Le metteur en scène dont je me sens le plus proche ?
Rosamund Gilmore, qui vient du monde de la danse, est une metteuse en scène qui a vraiment compris ma personnalité dès notre première rencontre. J’ai adoré travailler avec elle à Munich et à Berlin sur l’opéra Tri Sestri d’Eötvös. J’ai également beaucoup apprécié ma collaboration avec Calixto Bieito à Paris récemment. Il a la capacité de faire germer de grandes idées dans votre tête, avec lesquelles vous repartez, réfléchissez et revenez le lendemain avec l’envie de proposer quelque chose de nouveau, encore et encore.

Mon pire souvenir avec un chef ?
Un jour, on m’a demandé de chanter une grande pièce contemporaine lors d’un important festival d’été avec un jeune chef d’orchestre. En raison de ses propres insécurités et de son manque de préparation, il m’a fait chanter la pièce encore et encore, y compris le jour du concert (pendant la répétition générale le matin même). C’est le manque de volonté de collaborer positivement qui a été si décevant, ainsi que l’égoïsme dont il a fait preuve pour s’assurer que sa propre performance et son image soient maintenues à tout prix. Faire passer cette fierté avant le bien-être des autres artistes et musiciens est quelque chose que je n’ai pas apprécié. J’aime à penser que la musique est exactement le contraire : c’est une question de générosité et de partage.

Le chef ou la cheffe qui m’a le plus appris ?
J’ai eu la chance de travailler avec de nombreux chefs d’orchestre inspirés, mais c’est peut-être le spécialiste de la musique ancienne Reinhard Goebel qui m’a le plus appris en termes de compréhension stylistique et musicale de la période. Il est tellement passionné par son travail, et bien qu’il ait souvent des opinions très tranchées sur la musique que je ne partage pas toujours, il y a toujours beaucoup à apprendre et à réfléchir. Il met au défi ses partenaires musicaux sur scène et en dehors et est prêt à préparer le répertoire avec vous pendant des jours. C’est assez rare dans le monde musical très rapide qui est le nôtre aujourd’hui.

À part chanter, ce que j’ai dû faire de plus compliqué sur scène ?
Récemment, j’ai interprété une version mise en scène du Winterreise de Schubert à La Model, une prison située au cœur de Barcelone. Chanter cette musique dans un espace où des personnes sont emprisonnées pour leurs convictions politiques, en particulier à l’époque de Franco, chanter depuis l’intérieur des cellules, toucher les murs qui ont connu tant de douleur et de brutalité, c’était quelque chose de très intense. En outre, la production était physiquement exigeante et nécessitait de grimper sur le piano ouvert et de s’allonger sur les cordes tout en chantant et en courant beaucoup, ce qui était physiquement très difficile mais aussi incroyablement gratifiant.

Si je pouvais apprendre un instrument du jour au lendemain, lequel serait-il ?

* Consigne donnée *
D'après le texte de la page, quel chef d'orchestre a le plus appris à la personne interrogée ?

* Bloc de données *
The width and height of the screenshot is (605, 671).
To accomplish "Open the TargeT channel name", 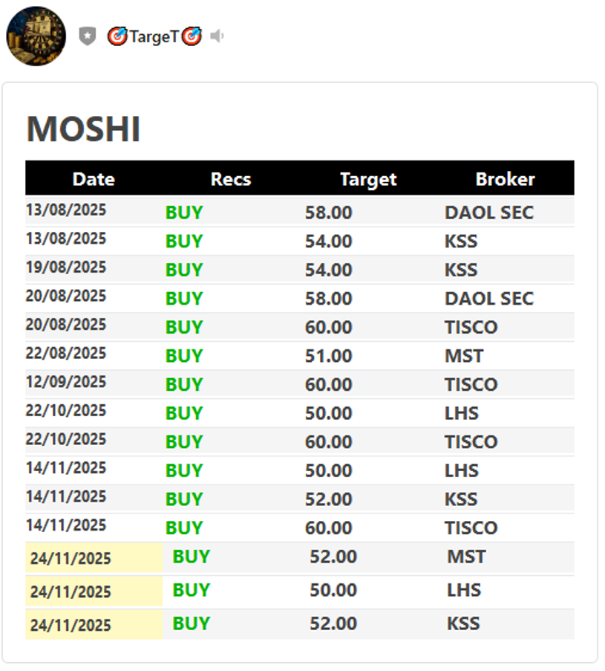I will (x=154, y=36).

* Solution proposée *
Reinhard Goebel, le spécialiste de la musique ancienne.